── ОТРЫВОК ТЕКСТА ──

Криминал 03.12.17 19:32

Одинокий пикет сценариста. «Одесса 913», сделано на Малой Арнаутской?

FLB: Перед началом спектакля «Одесса 913» охрана Театра им. М.Н. Ермоловой нанесла побои писателю и сценаристу Валерию Рокотову. У главного входа в театр сценарист стоял с плакатом «Долой бандитские антрепризы!»

Одинокий пикет сценариста. «Одесса 913», сделано на Малой Арнаутской?

Вечером 30 ноября 2017 года в московском Театр им. М.Н. Ермоловой произошло происшествие в «одесском стиле». Перед началом спектакля «Одесса 913» писатель и сценарист Валерий Рокотов организовал одиночный пикет у главного входа в театр, выступая против нарушения его авторских прав. В руках Рокотов держал листовки, которые раздавал зрителям, рядом на обычной швабре он закрепил плакат «Долой бандитские антрепризы!» С этого всё и началось. После короткого и решительного разговора представителей «учреждения культуры» со сценаристом, плакат оказался разорван в клочья. Завязалась потасовка. В результате у Валерия Рокотова – сломан нос и разбит затылок. (Повреждения зафиксированы в травмопункте). Двое охранников или администраторов театра теперь сетуют на якобы порванные брюки и разбитые часы. Посмотрите на этих представителей Мельпомены (на 32 сек., один в чёрном капюшоне, второй в белом свитере):

Валерий Рокотов – давний автор газеты «Совершенно секретно». И, кстати, в основе театрального конфликта, связанного с нарушением его авторских прав, лежит его публикация в газете «Рыцарь с большой дороги» (№ 10, октябрь 2004 г.)

Помните старую шутку про американские джинсы, сделанные на Малой Арнаутской улице в Одессе? Вот и Валерий Рокотов подозревает, что пьеса написана ровно по эти лекалам. Мы попросили писателя рассказать, что заставило его выйти на акцию. Публикуем его позицию:

Валерий Рокотов: «У меня лицо разбито так, что я могу играть Сирано де Бержерака без грима»

───
── ИСХОДНЫЕ ЗАПИСИ ──

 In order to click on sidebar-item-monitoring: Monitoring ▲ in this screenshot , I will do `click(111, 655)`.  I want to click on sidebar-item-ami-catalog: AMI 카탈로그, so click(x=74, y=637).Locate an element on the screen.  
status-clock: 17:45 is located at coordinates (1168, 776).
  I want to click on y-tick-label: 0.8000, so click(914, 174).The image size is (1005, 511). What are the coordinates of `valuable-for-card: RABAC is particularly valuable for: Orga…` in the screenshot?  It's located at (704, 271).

───

■ **ЦЕЛЬ УПРАЖНЕНИЯ**: Изложите заметку о пикете у Театра им. М.Н. Ермоловой в двух предложениях.

■ **РЕШЕНИЕ УПРАЖНЕНИЯ**: Вечером 30 ноября 2017 года, перед спектаклем «Одесса 913», писатель и сценарист Валерий Рокотов провел у главного входа в Театр им. М.Н. Ермоловой одиночный пикет против нарушения его авторских прав: он раздавал зрителям листовки и держал плакат «Долой бандитские антрепризы!». После разговора с представителями театра плакат разорвали, завязалась потасовка, и у Рокотова оказались сломан нос и разбит затылок, что зафиксировано в травмопункте.